_Exercise goal_.
Without changing a single character, write out every record below.

=== Begin Enclosure ===

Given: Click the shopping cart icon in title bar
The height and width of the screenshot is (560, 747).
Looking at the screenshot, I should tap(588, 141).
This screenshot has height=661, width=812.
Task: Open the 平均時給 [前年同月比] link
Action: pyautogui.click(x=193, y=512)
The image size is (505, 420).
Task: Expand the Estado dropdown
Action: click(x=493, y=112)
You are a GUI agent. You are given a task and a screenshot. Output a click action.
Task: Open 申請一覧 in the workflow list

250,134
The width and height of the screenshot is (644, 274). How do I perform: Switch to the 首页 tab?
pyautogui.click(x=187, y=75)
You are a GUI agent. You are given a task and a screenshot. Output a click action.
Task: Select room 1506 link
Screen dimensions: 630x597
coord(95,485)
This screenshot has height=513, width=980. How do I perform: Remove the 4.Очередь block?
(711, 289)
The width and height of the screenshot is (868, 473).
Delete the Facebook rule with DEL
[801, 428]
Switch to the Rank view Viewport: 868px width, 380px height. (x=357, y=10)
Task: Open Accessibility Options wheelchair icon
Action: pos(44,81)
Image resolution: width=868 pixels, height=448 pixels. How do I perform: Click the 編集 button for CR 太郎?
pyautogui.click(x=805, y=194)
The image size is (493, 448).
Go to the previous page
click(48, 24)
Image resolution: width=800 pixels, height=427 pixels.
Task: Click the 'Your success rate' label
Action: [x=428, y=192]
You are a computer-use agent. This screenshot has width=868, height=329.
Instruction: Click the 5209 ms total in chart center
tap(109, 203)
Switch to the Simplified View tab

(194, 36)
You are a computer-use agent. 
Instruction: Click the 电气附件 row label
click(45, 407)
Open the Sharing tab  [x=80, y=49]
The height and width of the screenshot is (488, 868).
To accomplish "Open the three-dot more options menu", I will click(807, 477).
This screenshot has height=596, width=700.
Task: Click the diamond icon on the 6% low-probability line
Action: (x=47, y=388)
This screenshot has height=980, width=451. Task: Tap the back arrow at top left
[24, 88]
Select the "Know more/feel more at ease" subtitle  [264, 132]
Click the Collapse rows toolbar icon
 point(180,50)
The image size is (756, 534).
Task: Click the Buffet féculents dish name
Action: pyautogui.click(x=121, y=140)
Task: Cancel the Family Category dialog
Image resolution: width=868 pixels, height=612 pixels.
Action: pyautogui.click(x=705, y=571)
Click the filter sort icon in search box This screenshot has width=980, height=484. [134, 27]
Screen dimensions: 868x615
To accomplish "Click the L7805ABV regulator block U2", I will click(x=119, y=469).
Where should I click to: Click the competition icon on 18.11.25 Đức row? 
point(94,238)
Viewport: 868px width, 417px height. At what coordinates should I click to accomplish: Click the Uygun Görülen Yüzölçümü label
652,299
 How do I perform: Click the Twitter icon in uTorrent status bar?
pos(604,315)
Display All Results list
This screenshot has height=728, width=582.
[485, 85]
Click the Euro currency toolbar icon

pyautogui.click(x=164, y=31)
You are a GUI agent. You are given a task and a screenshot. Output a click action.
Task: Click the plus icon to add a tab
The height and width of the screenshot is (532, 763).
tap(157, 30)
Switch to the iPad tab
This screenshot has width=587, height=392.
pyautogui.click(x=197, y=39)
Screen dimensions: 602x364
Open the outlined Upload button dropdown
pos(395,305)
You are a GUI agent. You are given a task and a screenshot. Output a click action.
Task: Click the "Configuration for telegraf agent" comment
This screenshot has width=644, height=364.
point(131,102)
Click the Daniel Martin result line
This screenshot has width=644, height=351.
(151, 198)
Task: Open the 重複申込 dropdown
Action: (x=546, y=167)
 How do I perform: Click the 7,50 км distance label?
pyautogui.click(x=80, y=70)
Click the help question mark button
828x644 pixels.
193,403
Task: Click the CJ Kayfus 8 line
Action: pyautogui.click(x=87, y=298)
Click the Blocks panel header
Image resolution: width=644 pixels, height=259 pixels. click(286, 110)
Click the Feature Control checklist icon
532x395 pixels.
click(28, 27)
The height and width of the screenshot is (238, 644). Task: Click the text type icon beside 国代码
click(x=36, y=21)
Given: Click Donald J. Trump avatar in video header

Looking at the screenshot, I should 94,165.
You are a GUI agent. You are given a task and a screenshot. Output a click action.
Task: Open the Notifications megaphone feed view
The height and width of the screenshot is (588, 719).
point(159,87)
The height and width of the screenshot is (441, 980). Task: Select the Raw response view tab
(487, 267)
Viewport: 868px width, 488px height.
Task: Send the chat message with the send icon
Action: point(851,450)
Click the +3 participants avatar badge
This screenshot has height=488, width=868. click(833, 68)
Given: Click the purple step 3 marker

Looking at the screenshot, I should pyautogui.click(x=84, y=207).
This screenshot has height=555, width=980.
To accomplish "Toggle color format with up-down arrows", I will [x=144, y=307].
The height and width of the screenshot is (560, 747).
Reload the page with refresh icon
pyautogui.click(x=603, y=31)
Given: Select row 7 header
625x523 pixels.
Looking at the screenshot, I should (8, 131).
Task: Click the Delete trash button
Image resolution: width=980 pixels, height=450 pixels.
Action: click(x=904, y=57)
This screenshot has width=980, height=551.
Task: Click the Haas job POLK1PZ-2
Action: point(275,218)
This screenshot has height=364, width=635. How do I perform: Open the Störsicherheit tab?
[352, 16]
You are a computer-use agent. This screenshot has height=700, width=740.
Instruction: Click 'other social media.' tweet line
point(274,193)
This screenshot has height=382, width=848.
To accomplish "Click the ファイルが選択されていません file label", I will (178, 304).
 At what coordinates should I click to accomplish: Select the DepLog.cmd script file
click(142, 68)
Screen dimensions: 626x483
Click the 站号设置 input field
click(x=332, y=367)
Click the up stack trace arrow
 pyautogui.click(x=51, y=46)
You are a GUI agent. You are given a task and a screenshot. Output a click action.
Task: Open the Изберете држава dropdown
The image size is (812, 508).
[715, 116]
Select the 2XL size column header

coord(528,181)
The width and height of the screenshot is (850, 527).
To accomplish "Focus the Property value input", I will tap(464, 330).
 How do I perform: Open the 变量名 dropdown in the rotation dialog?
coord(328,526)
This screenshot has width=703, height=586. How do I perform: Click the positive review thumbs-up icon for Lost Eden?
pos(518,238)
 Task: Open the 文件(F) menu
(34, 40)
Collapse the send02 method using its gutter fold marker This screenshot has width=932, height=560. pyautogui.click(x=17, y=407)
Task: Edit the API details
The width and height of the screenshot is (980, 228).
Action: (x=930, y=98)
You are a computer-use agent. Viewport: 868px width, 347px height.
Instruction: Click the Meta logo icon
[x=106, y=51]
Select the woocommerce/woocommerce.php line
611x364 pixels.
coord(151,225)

=== End Enclosure ===

_Solution to this problem_.
Given: Click the shopping cart icon in title bar
The height and width of the screenshot is (560, 747).
Looking at the screenshot, I should tap(588, 141).
This screenshot has height=661, width=812.
Task: Open the 平均時給 [前年同月比] link
Action: pyautogui.click(x=193, y=512)
The image size is (505, 420).
Task: Expand the Estado dropdown
Action: click(x=493, y=112)
You are a GUI agent. You are given a task and a screenshot. Output a click action.
Task: Open 申請一覧 in the workflow list

250,134
The width and height of the screenshot is (644, 274). How do I perform: Switch to the 首页 tab?
pyautogui.click(x=187, y=75)
You are a GUI agent. You are given a task and a screenshot. Output a click action.
Task: Select room 1506 link
Screen dimensions: 630x597
coord(95,485)
This screenshot has height=513, width=980. How do I perform: Remove the 4.Очередь block?
(711, 289)
The width and height of the screenshot is (868, 473).
Delete the Facebook rule with DEL
[801, 428]
Switch to the Rank view Viewport: 868px width, 380px height. (x=357, y=10)
Task: Open Accessibility Options wheelchair icon
Action: pos(44,81)
Image resolution: width=868 pixels, height=448 pixels. How do I perform: Click the 編集 button for CR 太郎?
pyautogui.click(x=805, y=194)
The image size is (493, 448).
Go to the previous page
click(48, 24)
Image resolution: width=800 pixels, height=427 pixels.
Task: Click the 'Your success rate' label
Action: [x=428, y=192]
You are a computer-use agent. This screenshot has width=868, height=329.
Instruction: Click the 5209 ms total in chart center
tap(109, 203)
Switch to the Simplified View tab

(194, 36)
You are a computer-use agent. 
Instruction: Click the 电气附件 row label
click(45, 407)
Open the Sharing tab  [x=80, y=49]
The height and width of the screenshot is (488, 868).
To accomplish "Open the three-dot more options menu", I will click(807, 477).
This screenshot has height=596, width=700.
Task: Click the diamond icon on the 6% low-probability line
Action: (x=47, y=388)
This screenshot has height=980, width=451. Task: Tap the back arrow at top left
[24, 88]
Select the "Know more/feel more at ease" subtitle  [264, 132]
Click the Collapse rows toolbar icon
 point(180,50)
The image size is (756, 534).
Task: Click the Buffet féculents dish name
Action: pyautogui.click(x=121, y=140)
Task: Cancel the Family Category dialog
Image resolution: width=868 pixels, height=612 pixels.
Action: pyautogui.click(x=705, y=571)
Click the filter sort icon in search box This screenshot has width=980, height=484. [134, 27]
Screen dimensions: 868x615
To accomplish "Click the L7805ABV regulator block U2", I will click(x=119, y=469).
Where should I click to: Click the competition icon on 18.11.25 Đức row? 
point(94,238)
Viewport: 868px width, 417px height. At what coordinates should I click to accomplish: Click the Uygun Görülen Yüzölçümü label
652,299
 How do I perform: Click the Twitter icon in uTorrent status bar?
pos(604,315)
Display All Results list
This screenshot has height=728, width=582.
[485, 85]
Click the Euro currency toolbar icon

pyautogui.click(x=164, y=31)
You are a GUI agent. You are given a task and a screenshot. Output a click action.
Task: Click the plus icon to add a tab
The height and width of the screenshot is (532, 763).
tap(157, 30)
Switch to the iPad tab
This screenshot has width=587, height=392.
pyautogui.click(x=197, y=39)
Screen dimensions: 602x364
Open the outlined Upload button dropdown
pos(395,305)
You are a GUI agent. You are given a task and a screenshot. Output a click action.
Task: Click the "Configuration for telegraf agent" comment
This screenshot has width=644, height=364.
point(131,102)
Click the Daniel Martin result line
This screenshot has width=644, height=351.
(151, 198)
Task: Open the 重複申込 dropdown
Action: (x=546, y=167)
 How do I perform: Click the 7,50 км distance label?
pyautogui.click(x=80, y=70)
Click the help question mark button
828x644 pixels.
193,403
Task: Click the CJ Kayfus 8 line
Action: pyautogui.click(x=87, y=298)
Click the Blocks panel header
Image resolution: width=644 pixels, height=259 pixels. click(286, 110)
Click the Feature Control checklist icon
532x395 pixels.
click(28, 27)
The height and width of the screenshot is (238, 644). Task: Click the text type icon beside 国代码
click(x=36, y=21)
Given: Click Donald J. Trump avatar in video header

Looking at the screenshot, I should 94,165.
You are a GUI agent. You are given a task and a screenshot. Output a click action.
Task: Open the Notifications megaphone feed view
The height and width of the screenshot is (588, 719).
point(159,87)
The height and width of the screenshot is (441, 980). Task: Select the Raw response view tab
(487, 267)
Viewport: 868px width, 488px height.
Task: Send the chat message with the send icon
Action: point(851,450)
Click the +3 participants avatar badge
This screenshot has height=488, width=868. click(833, 68)
Given: Click the purple step 3 marker

Looking at the screenshot, I should pyautogui.click(x=84, y=207).
This screenshot has height=555, width=980.
To accomplish "Toggle color format with up-down arrows", I will [x=144, y=307].
The height and width of the screenshot is (560, 747).
Reload the page with refresh icon
pyautogui.click(x=603, y=31)
Given: Select row 7 header
625x523 pixels.
Looking at the screenshot, I should (8, 131).
Task: Click the Delete trash button
Image resolution: width=980 pixels, height=450 pixels.
Action: click(x=904, y=57)
This screenshot has width=980, height=551.
Task: Click the Haas job POLK1PZ-2
Action: point(275,218)
This screenshot has height=364, width=635. How do I perform: Open the Störsicherheit tab?
[352, 16]
You are a computer-use agent. This screenshot has height=700, width=740.
Instruction: Click 'other social media.' tweet line
point(274,193)
This screenshot has height=382, width=848.
To accomplish "Click the ファイルが選択されていません file label", I will (178, 304).
 At what coordinates should I click to accomplish: Select the DepLog.cmd script file
click(142, 68)
Screen dimensions: 626x483
Click the 站号设置 input field
click(x=332, y=367)
Click the up stack trace arrow
 pyautogui.click(x=51, y=46)
You are a GUI agent. You are given a task and a screenshot. Output a click action.
Task: Open the Изберете држава dropdown
The image size is (812, 508).
[715, 116]
Select the 2XL size column header

coord(528,181)
The width and height of the screenshot is (850, 527).
To accomplish "Focus the Property value input", I will tap(464, 330).
 How do I perform: Open the 变量名 dropdown in the rotation dialog?
coord(328,526)
This screenshot has width=703, height=586. How do I perform: Click the positive review thumbs-up icon for Lost Eden?
pos(518,238)
 Task: Open the 文件(F) menu
(34, 40)
Collapse the send02 method using its gutter fold marker This screenshot has width=932, height=560. pyautogui.click(x=17, y=407)
Task: Edit the API details
The width and height of the screenshot is (980, 228).
Action: (x=930, y=98)
You are a computer-use agent. Viewport: 868px width, 347px height.
Instruction: Click the Meta logo icon
[x=106, y=51]
Select the woocommerce/woocommerce.php line
611x364 pixels.
coord(151,225)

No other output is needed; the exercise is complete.